[CLOSED] Strange and unpredictiable results when connecting through a switch

Started by Jim Anderson, March 06, 2020, 05:09:16 PM

Previous topic - Next topic

Jim Anderson

Hello to all.

A brief introduction. I'm 71 and still writing software and maintaining a home Linux network at home. I have been doing this for about 15 years and have had minor problems, but I have always managed to keep the network up and alive. Until Monday, March 1st, when I started losing connections to the internet. Before I go on, a brief background. I was s software developer writing CAD software for integrated circuits until my company was purchased by a West Coast company and I choose not to move west. I worked for several years for Transwitch Corp as a network planning manager. I worked with lots of IT guys, but I was never down in the trenches. So, I have some decent data communications background, but to be honest I have forgotten a lot.

Now I will go on with my problem.

I have for a number of years been using the following diagram for my network, where EL is an ethernet link and SW is a switch.

DSL modem --> wifi/ethernet router --> EL --> SW --> EL --> SW --> EL - PC

After my problems started I read an article about daisy chaining switches is not good, so I have reduced my network to:

DSL modem --> router --> EL --> SW --> EL --> PC

This worked for half of today and then failed again. The symtoms of the problem are consistent. When things work, I can ping my router or www.google.com with no problem. Then mysterious, things fail. I can then ping my router, but when I ping www.google.com it times out and I get a message like: www.google.com name cannot be found. The exact message differs depending on which Linux distro I am using, but the messages always hint that there is a DNS problem.

When I get a failure, I can bypass the switch and connect directly to router and there is never a problem. Only when I go through the switch.

My understanding is that a switch is a level 2 unit and it should not interfere with the message being sent by the user to the destination.  I'm very surprised that the switch is causing a problem. I have swapped out everything from the router to the PC to make sure it was a H/W problem. I still get the same results.

So that is where I'm at. I think the next step is to start analyzing the link traffic, but I have no experience analyzing links. I think there is a good chance that timing delays are causing my problems, but I don't undertand why it would work well for years and then fail.

I am hoping one or two folks can lead me though the analysis and help resolve my problem. I cannot always respond immediately, but this is a top priority for me and in most cases I can respond within a day. In most cases, I can respond much more quickly and will try to do so.

I will leave with starting question. Should I not be able to communicate using ethernet from my PC to a swtich to a router to a DSL to the internet?

Jim A.

wintermute000

Your topology should work.
Tbh an extra switch should do nothing
You're right it's layer 2
Run a packet capture

Jim Anderson

@wintermute000

Thank you for the suggestion. I do think I am at the point where I need to be looking at bits and bytes.

I'm not familiar with packet capture, but I did a quick search and found the tcpdump can be used for a packet dump. I'm reading up on tcpdump now.

Jim

icecream-guy

when failed, can you browse by ip?

e.g. https://1.1.1.1

it just may be a DNS issue.

I suppose everything in in the same VLAN?
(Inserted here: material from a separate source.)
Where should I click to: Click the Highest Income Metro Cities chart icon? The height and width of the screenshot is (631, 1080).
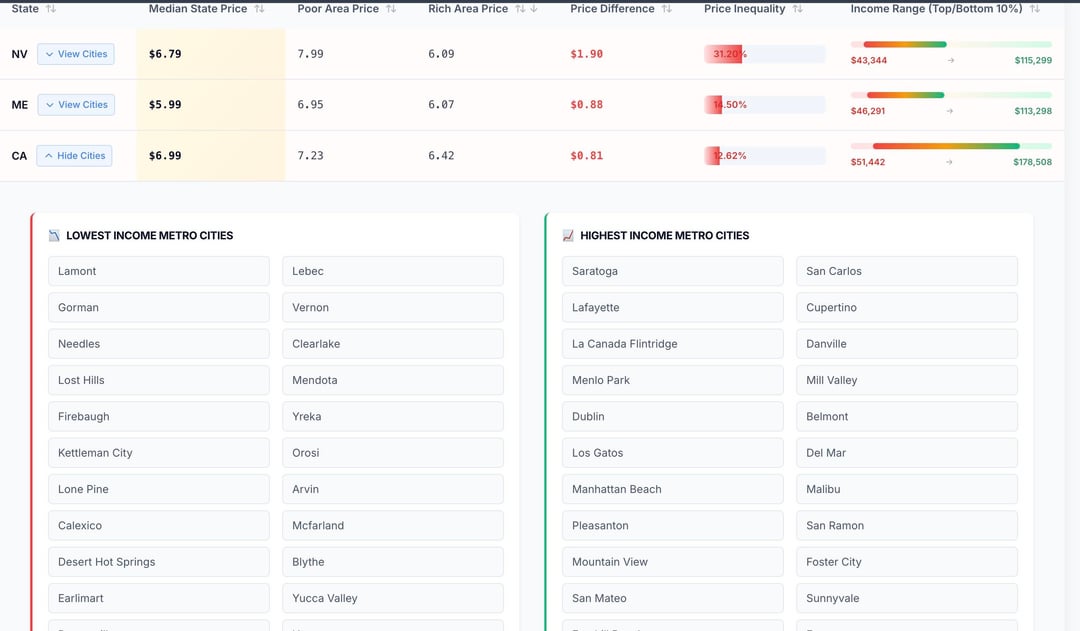[x=568, y=236]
is your router providing DHCP?
do you have IP address when in failed state?
:professorcat:

My Moral Fibers have been cut.

Jim Anderson

@riatau5741

I just tried pinging google at the IP below:

ping 172.217.10.36
PING 172.217.10.36 (172.217.10.36) 56(84) bytes of data.
64 bytes from 172.217.10.36: icmp_seq=104 ttl=57 time=14.1 ms
64 bytes from 172.217.10.36: icmp_seq=161 ttl=57 time=13.5 ms
64 bytes from 172.217.10.36: icmp_seq=162 ttl=57 time=12.4 ms
^C
--- 172.217.10.36 ping statistics ---
195 packets transmitted, 3 received, 98% packet loss, time 195108ms


It took a long time for those 3 messages and the 98% packet loss is disturbing.

Everything is physically in my home LAN.

I have my router set up for static IP's and I assign IPs to each of the PC's in the LAN.

I'm not sure what you are asking when you ask, "do you have IP address when in failed state?"  You want the IP address of the target receiver?

Jim A.



Dieselboy

Hi OP.

Nice post - I agree it seems like a DNS problem. One thing which would provide more of a finger-point towards DNS being the issue is whether Ristau's suggestion is working when this issue is present; which is to try and use a web browser to access https://1.1.1.1 and see if you can load the page during the issue.
Quote from: some infoThe "1.1.1.1" IP address will respond to HTTP requests while avoiding the DNS mechanism to convert names to numbers. Since https://1.1.1.1 uses numbers only, it avoids the DNS mechanism.

Your network
Going to your latest message, where you state that you statically configure your PCs with IP addresses; may I ask how you are allocating DNS resolvers? In most cases nowadays, PCs are left to their default which is to try and obtain IP addressing automatically via DHCP. Typically, they get IP address, Subnet mask and default gateway. In addition, they get one or more DNS resolvers. As you are statically assigning the IP (and DNS), which IP's specifically are you using for DNS?

I am going to go with the assumption that you may be doing either of the following:
1) using the DSL modem IP address for DNS servers in the PC (and subsequently, usually uses (or rather, points to) the ISP DNS servers)
2) using the internet providers DNS servers in the PC

With the above, I've seen `1` have problems because of software issues or mis-configuration (from the ISP) on the DSL modem. With `2` I've seen ISP DNS servers not be maintained or to be fully working 100% of the time.[/quote]

Tip: to see what DNS servers are currently in use on your system:
Windows =  in the command line program (cmd.exe) run the following and exclude the bracket marks (`) `ipconfig /all`
Linux = What I do is use the terminal program to `cat /etc/resolv.conf` the file which contains the IP addresses of the DNS servers to be used for name resolution.

Now if you are game to try using different DNS servers to see if the issue is worked around / resolved, then there are a number of internet DNS servers that you can use. In fact, myself and my family and friends that ask me to set up their internet are using a combination of the following, to avoid the ISP issue or DSL modem issue I mentioned:

Quote from: Internet DNS IP's1. Google has open DNS servers located at 8.8.8.8 and 8.8.4.4
2. There is also the IP that Ristau had mentioned earlier - this is a DNS server: 1.1.1.1
3. There is also "opendns" 208.67.222.222 and 208.67.220.220 ref: https://use.opendns.com/

//

tcpdump quick start
tcpdump -i X
(replace X with the name of your interface, example eth0 or another example eno2)

When you run that, it will start capturing and printing to the terminal. If you want to save a capture file so that you can load it with an application like wireshark, then use -w to write to a file:

tcpdump -i eth0 -w /tmp/capture1.pcap

And if you want to capture and filter exclusively traffic between your system and a destination IP (like the DNS server that is being used) then:

tcpdump -i eth0 -w /tmp/capture1.pcap host 8.8.8.8

Remember to replace 8.8.8.8 with the IP you want to capture...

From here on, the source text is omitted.